The reentry circuit of idiopathic left ventricular tachycardia (ILVT) has been demonstrated to be confined to the left posterior Purkinje network. We hypothesized that mapping and linear ablation of the left posterior fascicle (LPF) during sinus rhythm guided by non-contact mapping can effectively modify the arrhythmogenic substrate in patients with ILVT and abolish the tachycardia. Six patients with ILVT, consisting of one case in which conventional mapping failed three times, one recurrent case, one non-inducible case and three common cases, were included in the study. After a three-dimensional endocardial geometry of the left ventricle (LV) was created, the conduction system in the LV was mapped during sinus rhythm using a filter setting of 8 Hz. The His bundle area, left bundle branch, fascicles and sinus breakout point (SBO) were mapped in detail and tagged as special landmarks in the geometry. A linear lesion was placed perpendicular to the wave front propagation direction of the LPF, 1cm above the SBO. There was a small Purkinje potential preceding the ventricular activation at its starting and ending point. The mean tachycardia cycle length of ILVT in this study was 340.3+/-51.4ms.
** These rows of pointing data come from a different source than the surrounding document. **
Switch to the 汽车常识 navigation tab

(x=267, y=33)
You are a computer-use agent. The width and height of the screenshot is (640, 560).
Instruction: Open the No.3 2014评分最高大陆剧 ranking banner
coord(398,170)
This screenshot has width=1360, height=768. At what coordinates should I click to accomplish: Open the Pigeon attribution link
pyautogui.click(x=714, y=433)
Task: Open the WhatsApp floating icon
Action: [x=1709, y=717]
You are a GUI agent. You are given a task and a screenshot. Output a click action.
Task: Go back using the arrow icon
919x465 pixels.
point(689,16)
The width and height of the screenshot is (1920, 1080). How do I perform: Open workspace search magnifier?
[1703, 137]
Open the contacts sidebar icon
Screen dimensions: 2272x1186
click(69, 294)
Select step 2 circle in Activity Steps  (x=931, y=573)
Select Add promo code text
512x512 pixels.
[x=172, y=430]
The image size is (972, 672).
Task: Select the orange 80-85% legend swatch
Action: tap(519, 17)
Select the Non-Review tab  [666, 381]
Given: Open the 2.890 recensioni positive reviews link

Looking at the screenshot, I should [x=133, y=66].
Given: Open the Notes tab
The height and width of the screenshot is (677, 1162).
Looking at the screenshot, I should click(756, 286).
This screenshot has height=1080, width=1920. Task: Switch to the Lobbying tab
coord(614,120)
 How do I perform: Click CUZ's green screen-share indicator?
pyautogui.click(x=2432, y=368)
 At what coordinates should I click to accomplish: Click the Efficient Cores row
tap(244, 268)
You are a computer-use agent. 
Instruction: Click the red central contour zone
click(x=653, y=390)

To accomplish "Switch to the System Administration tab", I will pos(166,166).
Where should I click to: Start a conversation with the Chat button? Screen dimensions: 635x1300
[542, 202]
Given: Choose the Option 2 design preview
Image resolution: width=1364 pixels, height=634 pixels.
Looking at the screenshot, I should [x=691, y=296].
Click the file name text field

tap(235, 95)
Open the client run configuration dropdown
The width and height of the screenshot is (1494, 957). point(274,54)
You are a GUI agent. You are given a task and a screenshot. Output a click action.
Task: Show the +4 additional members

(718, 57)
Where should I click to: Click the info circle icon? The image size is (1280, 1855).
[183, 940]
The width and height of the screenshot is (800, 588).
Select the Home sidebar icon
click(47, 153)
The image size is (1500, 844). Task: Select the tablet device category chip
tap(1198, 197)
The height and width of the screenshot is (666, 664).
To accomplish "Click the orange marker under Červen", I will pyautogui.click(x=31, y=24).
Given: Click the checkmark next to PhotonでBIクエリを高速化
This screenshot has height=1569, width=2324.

After a mean of 5.5+/-1.6 radiofrequency deliveries, the clinical tachycardias could not be induced and the 12-lead surface ECG showed right QRS axis deviation (mean 39.7+/-26.0 degrees) in all patients. The total procedure time was 160.0+/-32.2 min with fluoroscopic time of 26.0+/-6.8 min. No ILVT was inducible during control stimulation, and none recurred during a mean follow-up of 13.0+/-4.8 months. Mapping and linear ablation of the Purkinje network in LPF area guided by non-contact mapping is an effective and safe treatment of ILVT with radiofrequency energy, especially for those ILVTs which were unsuccessfully treated by conventional means or were non-inducible or non-sustained during the procedure.